▶ _Extrait du document_:
-----

L’option palestinienne renaissait. Il fallut passer néanmoins
par l’épreuve de la guerre du Liban et la première intifada
pour que le gouvernement israélien ad-mette enfin que le sort des
Palestiniens devrait être déterminé par une négociation avec
une représentation politique palestinienne. L’OLP n’était
pas encore explicitement désignée, mais ce n’était là
qu’une question de temps. Les conversations secrètes présidées
par Pierre Mendès-France au milieu des années 1970 ne furent pas
vaines, même si elles n’ont abouti que vingt ans après : Israël
reconnaissait l’OLP comme unique représentant du peuple
palestinien tandis que l’OLP reconnaissait l’Etat d’Israël.

-----

Données extraites d'une collection:
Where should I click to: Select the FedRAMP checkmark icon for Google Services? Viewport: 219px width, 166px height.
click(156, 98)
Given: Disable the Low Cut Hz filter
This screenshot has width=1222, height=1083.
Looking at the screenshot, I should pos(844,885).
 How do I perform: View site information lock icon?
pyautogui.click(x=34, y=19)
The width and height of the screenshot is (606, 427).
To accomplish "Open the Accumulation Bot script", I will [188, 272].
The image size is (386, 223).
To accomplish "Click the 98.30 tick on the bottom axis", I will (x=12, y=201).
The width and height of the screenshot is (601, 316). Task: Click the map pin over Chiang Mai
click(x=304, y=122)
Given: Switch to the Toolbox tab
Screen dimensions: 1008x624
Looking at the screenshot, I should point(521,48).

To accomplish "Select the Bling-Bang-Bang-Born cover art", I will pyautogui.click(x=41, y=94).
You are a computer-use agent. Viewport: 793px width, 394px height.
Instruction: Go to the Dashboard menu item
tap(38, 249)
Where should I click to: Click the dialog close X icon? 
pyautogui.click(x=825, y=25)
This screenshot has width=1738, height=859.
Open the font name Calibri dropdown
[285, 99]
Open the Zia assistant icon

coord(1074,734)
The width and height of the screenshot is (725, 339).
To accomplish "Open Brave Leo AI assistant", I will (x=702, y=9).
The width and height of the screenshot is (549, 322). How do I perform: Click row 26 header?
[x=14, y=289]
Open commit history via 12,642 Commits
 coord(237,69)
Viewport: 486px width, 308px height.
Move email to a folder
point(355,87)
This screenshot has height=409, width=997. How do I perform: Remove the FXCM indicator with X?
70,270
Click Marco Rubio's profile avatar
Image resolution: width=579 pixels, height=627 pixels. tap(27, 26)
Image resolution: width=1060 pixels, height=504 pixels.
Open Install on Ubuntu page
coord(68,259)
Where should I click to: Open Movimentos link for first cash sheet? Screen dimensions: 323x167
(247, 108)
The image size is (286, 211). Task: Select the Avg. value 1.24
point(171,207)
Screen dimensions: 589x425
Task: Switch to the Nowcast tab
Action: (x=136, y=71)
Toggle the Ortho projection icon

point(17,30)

-----

▶ _Exercices à traiter_:
(1) Reprenez le passage de l'extrait sur la reconnaissance mutuelle entre Israël et l'OLP qui commence par les mots « L’option palestinienne renaissait. » et s'achève sur « reconnaissait l’Etat d’Israël. », en substituant « Organisation de libération de la Palestine » à « OLP ».
(2) Présentez sous forme de liste numérotée les lignes des enregistrements comprises entre celle qui contient « The image size is (386, 223). » et celle qui contient « click(x=304, y=122) », ces deux lignes incluses, sans les lignes vides.

▶ _Réponses proposées_:
(1)
L’option palestinienne renaissait. Il fallut passer néanmoins
par l’épreuve de la guerre du Liban et la première intifada
pour que le gouvernement israélien ad-mette enfin que le sort des
Palestiniens devrait être déterminé par une négociation avec
une représentation politique palestinienne. L’Organisation de libération de la Palestine n’était
pas encore explicitement désignée, mais ce n’était là
qu’une question de temps. Les conversations secrètes présidées
par Pierre Mendès-France au milieu des années 1970 ne furent pas
vaines, même si elles n’ont abouti que vingt ans après : Israël
reconnaissait l’Organisation de libération de la Palestine comme unique représentant du peuple
palestinien tandis que l’Organisation de libération de la Palestine reconnaissait l’Etat d’Israël.

(2)
1. The image size is (386, 223).
2. To accomplish "Click the 98.30 tick on the bottom axis", I will (x=12, y=201).
3. The width and height of the screenshot is (601, 316). Task: Click the map pin over Chiang Mai
4. click(x=304, y=122)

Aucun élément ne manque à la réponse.